Nuevo hack permite reescribir el firmware y crear una puerta trasera permanente en casi todos los PCs con Mac OS X

Nuevo error de día cero de Apple Mac OSX permite a los hackers instalar malware RootKit al reprogramar el BIOS

Un investigador de seguridad de OS X ha descubierto una nueva forma de sobrescribir el firmware y tomar control de casi todos los Macs que tienen más de un año.

El ataque, que Vilaca ha publicado en su blog, afecta a los Macs enviados antes de mediados de 2014 que pueden entrar en modo de suspensión.

Vilaca ha escrito un script para reprogramar el BIOS de un Mac utilizando funcionalidad contenida en userland. Userland es una parte de inicio de Mac OS donde se ejecutan todas las aplicaciones y controladores. El script de Vilaca funciona explotando vulnerabilidades como las que se encuentran regularmente en Safari y otros navegadores web.

Ars Technica dice que la explotación de Vilaca es más seria que la explotación de prueba de concepto Thunderstrike que fue descubierta en diciembre de 2014. Al igual que la vulnerabilidad Thunderstrike, la explotación de Vilaca también le da a los hackers el mismo nivel de control de un Mac, pero a diferencia de Thunderstrike, que debe ser instalado físicamente en un Mac, esta explotación puede ser ejecutada de forma remota y los hackers pueden obtener control remoto del Mac objetivo.

“El BIOS no debería ser actualizado desde userland y tienen ciertas protecciones que intentan mitigar esto,” escribió Vilaca en un correo electrónico a Ars. “Si el BIOS es escribible desde userland, entonces se puede instalar un rootkit en el BIOS. Los rootkits de BIOS son más poderosos que los rootkits normales porque funcionan a un nivel más bajo y pueden sobrevivir a cualquier reinstalación de máquina y también a actualizaciones de BIOS.”

La explotación de Vilaca apunta a la protección del BIOS de Mac conocida como FLOCKDN. Normalmente, FLOCKDN permite a las aplicaciones de userland acceso de solo lectura a la región del BIOS; sin embargo, Vilaca descubrió que la protección FLOCDN se desactiva de alguna manera después de que el Mac despierta de un modo de suspensión.

Este error o brecha en el procesamiento es utilizado por la explotación para reescribir el BIOS a través de un proceso típicamente conocido como reprogramación. Una vez que el BIOS es reprogramado, los hackers potenciales pueden modificar la interfaz de firmware extensible (EFI) del Mac, el firmware responsable de iniciar el modo de gestión del sistema de un Mac y habilitar otras funciones de bajo nivel antes de cargar el sistema operativo.

“El flash está desbloqueado y ahora puedes usar flashrom para actualizar su contenido desde userland, incluyendo binarios EFI. Esto significa un rootkit similar a Thunderstrike estrictamente desde userland,” dice Vilaca en la publicación del blog.

Vilaca dice que un exploit de tipo drive-by plantado en un sitio web hackeado o malicioso podría ser utilizado para activar el ataque al BIOS.
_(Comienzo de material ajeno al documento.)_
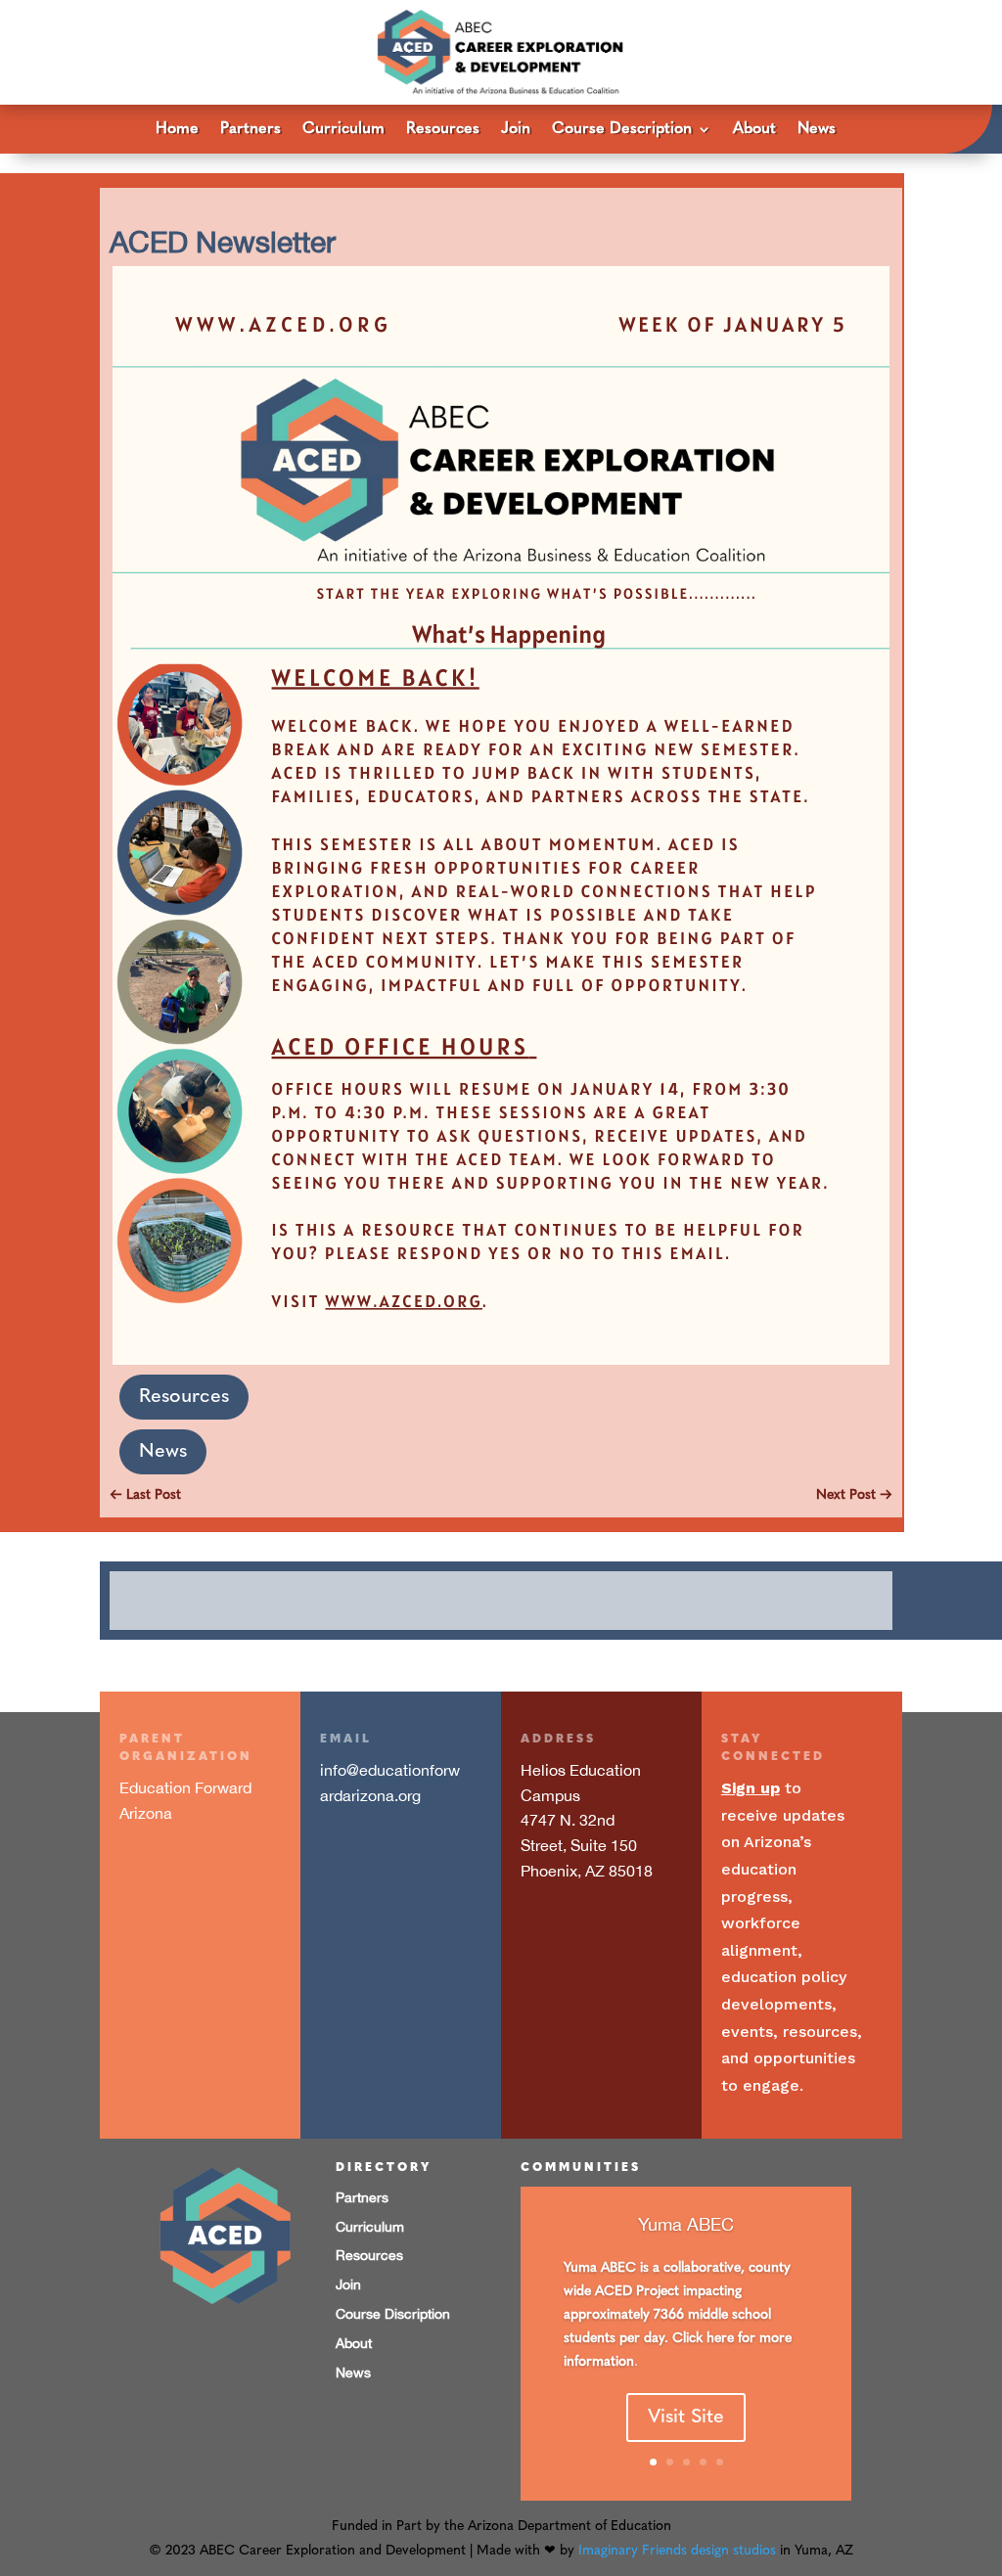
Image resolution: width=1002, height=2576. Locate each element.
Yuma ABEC (686, 2224)
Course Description (622, 129)
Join (515, 129)
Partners (250, 129)
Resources (442, 129)
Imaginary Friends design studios (677, 2551)
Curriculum (343, 129)
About (754, 129)
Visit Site (686, 2417)
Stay (741, 1739)
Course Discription (393, 2314)
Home (177, 129)
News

“El error puede ser utilizado con un vector remoto de Safari u otro para instalar un rootkit EFI sin acceso físico,” escribió Vilaca. “El único requisito es que se haya producido una suspensión en la sesión actual. No he investigado, pero probablemente podrías forzar la suspensión y activar esto, todo de forma remota. Eso es una posesión épica ;-).”

Vilaca dice que un hacker potencial podría simplemente agregar un código para enviar a un Mac objetivo y ejecutar la explotación la próxima vez que el Mac despierte de la suspensión.

“Una explotación podría verificar si la computadora ya había entrado previamente en modo de suspensión y es explotable, podría esperar hasta que la computadora se duerma, o puede forzar la suspensión y esperar la intervención del usuario para reanudar la sesión,” dijo Vilaca a Ars. “No estoy seguro de que la mayoría de los usuarios sospecharían que algo raro está sucediendo si su computadora simplemente se duerme. Esa es la configuración predeterminada de todos modos en OS X.”

Vilaca ha confirmado que su ataque funciona contra un MacBook Pro Retina, un MacBook Pro 8.2 y un MacBook Air, todos los cuales ejecutaron el último firmware EFI disponible de Apple. Los Macs lanzados después de mediados de 2014 son inmunes a este tipo de ataque. Vilaca no está seguro de la razón, pero dice que tal vez Apple ha parcheado silenciosamente la vulnerabilidad o se ha solucionado accidentalmente a través de alguna otra actualización.

Apple aún no ha comentado sobre la vulnerabilidad. La única forma de mitigar esta vulnerabilidad es eliminar la configuración de suspensión de un Mac y mantenerlo despierto todo el tiempo.